As many of you know, I walked my beloved husband John through his transition from here to there. It was one of the most powerful experiences of my life and changed me in ways I can barely explain to others. It was a perfect adventure for us both; painful, challenging and overwhelmingly beautiful. In the end we both were able to acknowledge the importance of the steps we took together, and today that journey continues to color my life in unexpected and wonderous ways.

Death has always been a major character in my life. It was a close companion through my teenage years of depression to my exploration of darkness through drugs and lifestyle choices, then on to my work as a therapist with many folks who were dying or held a deep wish to die. I have lost all my family members and all the dearest friends from my past. As an AIDS/HIV therapist in the early days of the epidemic, I have sat with many incredible people as they prepared to die and walked many clients through their own darkness and self-destructive desires. I have seen the countless different ways people choose to face death and had the great honor of being present as they moved on to the next adventure. I have lost clients to suicide and walked those who have been left through their own grief and recovery. Of course, I have had my own myriad of experiences with grief and the distillation of wisdom that came from that grief. This journey continues on today as I watch many Shaumbra trying to come to grips with their own human mortality.
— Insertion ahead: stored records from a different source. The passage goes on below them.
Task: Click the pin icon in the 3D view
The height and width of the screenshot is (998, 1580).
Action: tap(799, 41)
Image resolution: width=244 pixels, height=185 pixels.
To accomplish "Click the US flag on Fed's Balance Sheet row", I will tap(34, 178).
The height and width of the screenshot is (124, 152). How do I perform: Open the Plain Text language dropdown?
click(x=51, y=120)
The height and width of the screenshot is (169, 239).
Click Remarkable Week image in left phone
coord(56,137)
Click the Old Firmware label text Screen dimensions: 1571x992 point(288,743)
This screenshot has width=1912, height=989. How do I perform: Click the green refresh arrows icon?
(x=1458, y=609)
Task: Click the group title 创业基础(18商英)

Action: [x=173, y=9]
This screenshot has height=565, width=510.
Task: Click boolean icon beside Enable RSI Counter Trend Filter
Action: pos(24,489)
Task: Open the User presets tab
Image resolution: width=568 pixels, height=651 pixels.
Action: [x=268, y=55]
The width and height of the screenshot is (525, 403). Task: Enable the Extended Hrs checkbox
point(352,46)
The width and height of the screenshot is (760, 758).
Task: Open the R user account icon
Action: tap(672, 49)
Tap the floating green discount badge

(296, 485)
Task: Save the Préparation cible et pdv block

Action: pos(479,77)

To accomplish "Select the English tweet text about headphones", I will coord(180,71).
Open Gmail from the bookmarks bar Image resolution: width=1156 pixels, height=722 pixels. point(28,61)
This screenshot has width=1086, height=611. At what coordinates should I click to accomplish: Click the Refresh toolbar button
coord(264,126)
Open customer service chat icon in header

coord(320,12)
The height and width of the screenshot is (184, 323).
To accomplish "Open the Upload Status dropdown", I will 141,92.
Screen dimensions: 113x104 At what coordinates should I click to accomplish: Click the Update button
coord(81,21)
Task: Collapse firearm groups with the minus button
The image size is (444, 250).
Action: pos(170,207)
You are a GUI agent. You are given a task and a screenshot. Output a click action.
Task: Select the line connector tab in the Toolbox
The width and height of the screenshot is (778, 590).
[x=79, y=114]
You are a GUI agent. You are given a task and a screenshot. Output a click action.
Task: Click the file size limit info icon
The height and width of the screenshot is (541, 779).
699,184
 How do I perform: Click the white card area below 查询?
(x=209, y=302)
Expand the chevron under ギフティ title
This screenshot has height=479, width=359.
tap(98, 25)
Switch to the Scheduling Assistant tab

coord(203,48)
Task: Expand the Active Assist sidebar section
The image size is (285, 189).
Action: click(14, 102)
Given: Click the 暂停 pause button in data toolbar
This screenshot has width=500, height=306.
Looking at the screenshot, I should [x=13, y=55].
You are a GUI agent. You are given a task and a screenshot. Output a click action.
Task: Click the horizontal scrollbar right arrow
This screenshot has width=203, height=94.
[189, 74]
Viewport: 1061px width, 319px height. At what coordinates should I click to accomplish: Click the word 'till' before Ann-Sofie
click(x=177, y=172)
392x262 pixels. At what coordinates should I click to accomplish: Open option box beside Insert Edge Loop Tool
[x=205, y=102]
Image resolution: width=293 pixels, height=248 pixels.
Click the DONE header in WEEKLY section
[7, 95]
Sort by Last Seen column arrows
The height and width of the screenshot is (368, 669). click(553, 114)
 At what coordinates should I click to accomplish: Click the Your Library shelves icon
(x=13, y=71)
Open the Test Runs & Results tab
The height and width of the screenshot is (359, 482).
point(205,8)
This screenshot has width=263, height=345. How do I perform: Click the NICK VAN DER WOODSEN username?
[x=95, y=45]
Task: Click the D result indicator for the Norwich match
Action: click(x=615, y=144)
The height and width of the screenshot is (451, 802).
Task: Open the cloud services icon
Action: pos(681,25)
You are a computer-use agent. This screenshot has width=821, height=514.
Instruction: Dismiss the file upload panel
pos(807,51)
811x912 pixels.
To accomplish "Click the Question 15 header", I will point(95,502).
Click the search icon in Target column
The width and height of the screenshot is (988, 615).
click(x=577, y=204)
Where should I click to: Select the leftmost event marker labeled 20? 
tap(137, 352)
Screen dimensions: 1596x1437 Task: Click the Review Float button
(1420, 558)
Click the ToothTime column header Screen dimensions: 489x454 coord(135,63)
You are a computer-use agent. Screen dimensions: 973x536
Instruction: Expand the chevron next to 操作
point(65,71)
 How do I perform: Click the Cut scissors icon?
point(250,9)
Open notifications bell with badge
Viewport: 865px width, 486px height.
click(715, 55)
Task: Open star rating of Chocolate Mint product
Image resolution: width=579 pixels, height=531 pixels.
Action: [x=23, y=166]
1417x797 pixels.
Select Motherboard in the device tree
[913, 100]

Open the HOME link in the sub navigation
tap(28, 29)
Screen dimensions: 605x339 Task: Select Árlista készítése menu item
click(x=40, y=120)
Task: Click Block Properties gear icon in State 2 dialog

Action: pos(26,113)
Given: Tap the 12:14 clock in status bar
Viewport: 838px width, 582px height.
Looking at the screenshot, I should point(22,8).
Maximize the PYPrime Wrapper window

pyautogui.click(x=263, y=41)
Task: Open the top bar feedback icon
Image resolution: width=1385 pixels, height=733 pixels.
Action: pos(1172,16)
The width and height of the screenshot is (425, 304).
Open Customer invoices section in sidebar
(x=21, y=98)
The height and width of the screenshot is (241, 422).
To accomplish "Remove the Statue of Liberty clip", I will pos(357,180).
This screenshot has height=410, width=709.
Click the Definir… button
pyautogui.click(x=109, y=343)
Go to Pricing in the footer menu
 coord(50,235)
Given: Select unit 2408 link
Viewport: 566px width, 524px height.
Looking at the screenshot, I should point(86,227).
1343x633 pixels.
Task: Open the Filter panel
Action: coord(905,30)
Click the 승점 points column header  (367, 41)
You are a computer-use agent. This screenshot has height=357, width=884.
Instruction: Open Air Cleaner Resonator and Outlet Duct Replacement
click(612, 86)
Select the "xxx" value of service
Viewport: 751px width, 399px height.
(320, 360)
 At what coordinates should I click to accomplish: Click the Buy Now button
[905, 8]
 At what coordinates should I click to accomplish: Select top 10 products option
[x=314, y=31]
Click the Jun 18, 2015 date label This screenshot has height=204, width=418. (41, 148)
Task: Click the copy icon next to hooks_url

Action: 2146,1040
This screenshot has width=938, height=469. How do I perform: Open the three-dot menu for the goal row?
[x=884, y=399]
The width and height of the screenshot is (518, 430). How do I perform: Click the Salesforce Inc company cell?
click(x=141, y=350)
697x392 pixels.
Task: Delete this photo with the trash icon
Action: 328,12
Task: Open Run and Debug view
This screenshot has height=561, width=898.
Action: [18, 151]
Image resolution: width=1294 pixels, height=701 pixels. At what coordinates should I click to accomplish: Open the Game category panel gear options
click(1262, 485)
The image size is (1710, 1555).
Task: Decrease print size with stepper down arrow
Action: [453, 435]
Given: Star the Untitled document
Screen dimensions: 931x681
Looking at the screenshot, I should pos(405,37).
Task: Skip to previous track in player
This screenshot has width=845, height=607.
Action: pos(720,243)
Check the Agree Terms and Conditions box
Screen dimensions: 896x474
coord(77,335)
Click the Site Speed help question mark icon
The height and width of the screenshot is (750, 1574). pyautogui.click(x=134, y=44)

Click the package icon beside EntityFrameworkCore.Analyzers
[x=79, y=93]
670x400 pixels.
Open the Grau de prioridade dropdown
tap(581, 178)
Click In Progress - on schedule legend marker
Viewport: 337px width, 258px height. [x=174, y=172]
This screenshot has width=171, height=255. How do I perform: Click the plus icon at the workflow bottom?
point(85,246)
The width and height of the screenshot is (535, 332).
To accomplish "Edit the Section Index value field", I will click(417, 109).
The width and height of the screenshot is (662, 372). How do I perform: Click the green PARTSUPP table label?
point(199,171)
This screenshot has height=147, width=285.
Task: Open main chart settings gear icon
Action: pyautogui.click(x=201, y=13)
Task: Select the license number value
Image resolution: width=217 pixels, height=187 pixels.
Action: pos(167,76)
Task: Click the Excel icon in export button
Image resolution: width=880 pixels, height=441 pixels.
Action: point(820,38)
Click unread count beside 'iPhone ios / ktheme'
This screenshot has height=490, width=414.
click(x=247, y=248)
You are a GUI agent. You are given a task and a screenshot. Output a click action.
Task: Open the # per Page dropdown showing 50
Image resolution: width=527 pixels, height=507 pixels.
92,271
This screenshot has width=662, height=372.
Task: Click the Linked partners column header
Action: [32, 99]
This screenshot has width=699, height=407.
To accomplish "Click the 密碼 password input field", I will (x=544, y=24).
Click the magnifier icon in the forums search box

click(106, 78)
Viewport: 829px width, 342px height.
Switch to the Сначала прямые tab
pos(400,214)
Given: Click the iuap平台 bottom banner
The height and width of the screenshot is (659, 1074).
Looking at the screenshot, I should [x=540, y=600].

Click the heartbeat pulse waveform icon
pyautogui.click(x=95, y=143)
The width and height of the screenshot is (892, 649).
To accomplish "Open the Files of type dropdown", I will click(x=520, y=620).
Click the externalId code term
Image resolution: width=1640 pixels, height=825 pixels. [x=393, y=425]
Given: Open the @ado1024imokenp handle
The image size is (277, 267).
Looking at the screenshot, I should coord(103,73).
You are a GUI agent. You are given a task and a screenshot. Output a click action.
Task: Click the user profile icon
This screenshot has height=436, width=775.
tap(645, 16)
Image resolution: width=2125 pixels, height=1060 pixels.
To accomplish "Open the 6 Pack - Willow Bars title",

One of the biggest challenges I see Shaumbra face as they enter into their dying experiences is the feeling of failure. The sense that, somehow, they are not doing what is expected of them, that they are disappointing Adamus, other Shaumbra and most of all themselves. Didn’t they agree to become realized and stay here in body? Doesn’t this path guarantee that they won’t die too early; or at all? What have they done wrong that cancer or other diseases threaten their human incarnation? I’m sure that before John’s death, I shared many of those feelings.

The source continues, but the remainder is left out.